CHAPTER XXX.
THE PAST PARTICIPLE.
[§ 346]. A. The participle in -EN.—In the Anglo-Saxon this participle was declined like the adjectives. Like the adjectives, it is, in the present English, undeclined.
In Anglo-Saxon it always ended in -en, as sungen, funden, bunden. In English this -en is often wanting, as found, bound; the word bounden being antiquated.
Words where the -en is wanting may be viewed in two lights; 1, they may be looked upon as participles that have lost their termination; 2, they may be considered as præterites with a participial sense.
[§ 347]. Drank, drunk, drunken.—With all words wherein the vowel of the plural differs from that of the singular, the participle takes the plural form. To say I have drunk, is to use an ambiguous expression; since drunk may be either a participle minus its termination, or a præterite with a participial sense. To say I have drank, is to use a præterite for a participle. To say I have drunken, is to use an unexceptional form.

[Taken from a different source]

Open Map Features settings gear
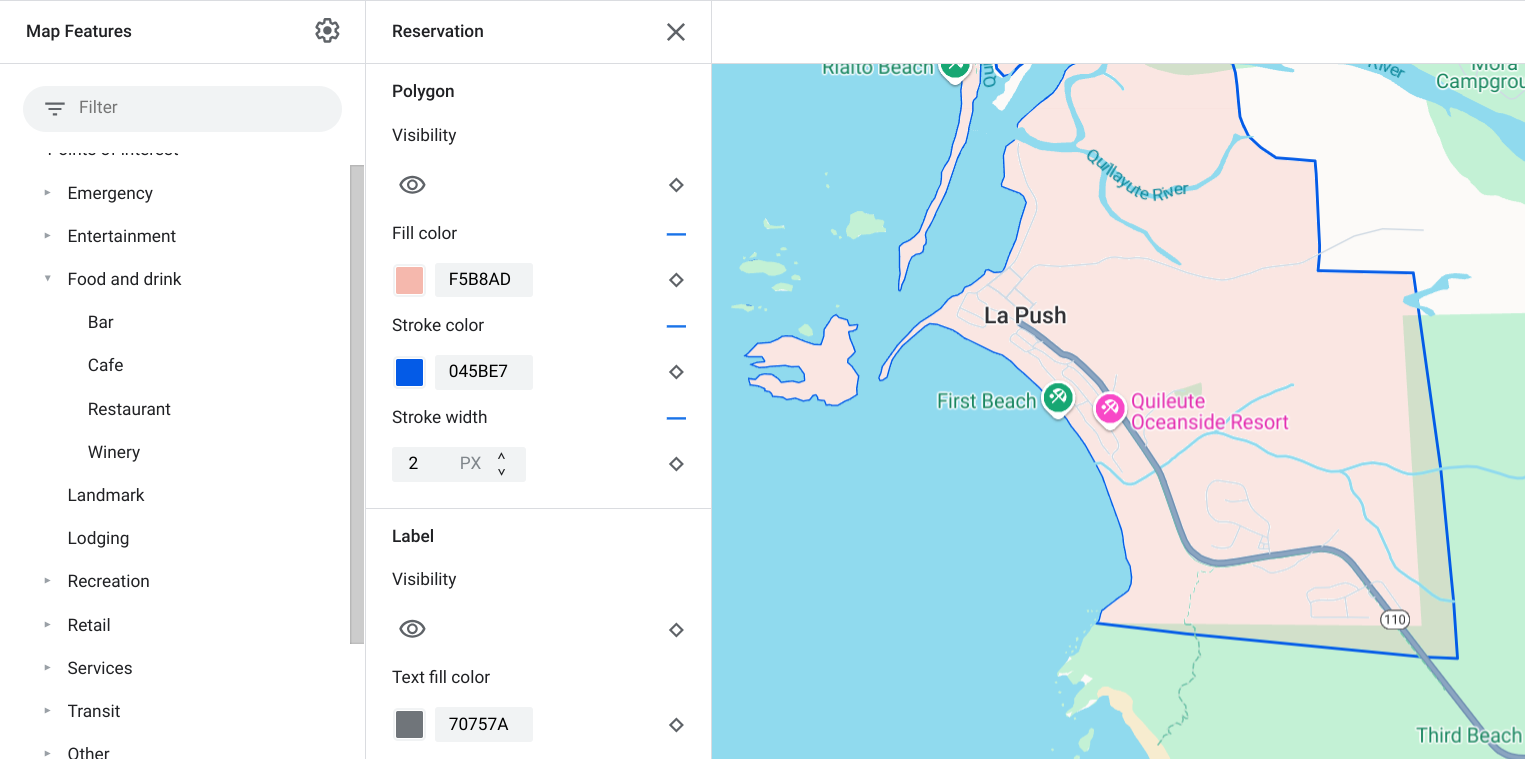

In all words with a double form, as spake and spoke, brake and broke, clave and clove, the participle follows the form in o, as spoken, broken, cloven. Spaken, braken, claven are impossible forms. There are degrees in laxity of language, and to say the spear is broke is better than to say the spear is brake.
[§ 348]. As a general rule, we find the participle in -en wherever the præterite is strong; indeed, the participle in -en may be called the strong participle, or the participle of the strong conjugation. Still the two forms do not always coincide. In mow, mowed, mown, sow, sowed, sown; and several other words, we find the participle strong, and the præterite weak. I remember no instances of the converse. This is only another way of saying that the præterite has a greater tendency to pass from strong to weak than the participle.
[§ 349]. In the Latin language the change from s to r, and vice versâ, is very common. We have the double forms arbor and arbos, honor and honos, &c. Of this change we have a few specimens in English. The words rear and raise, as compared with each other, are examples. In Anglo-Saxon a few words undergo a similar change in the plural number of the strong præterites.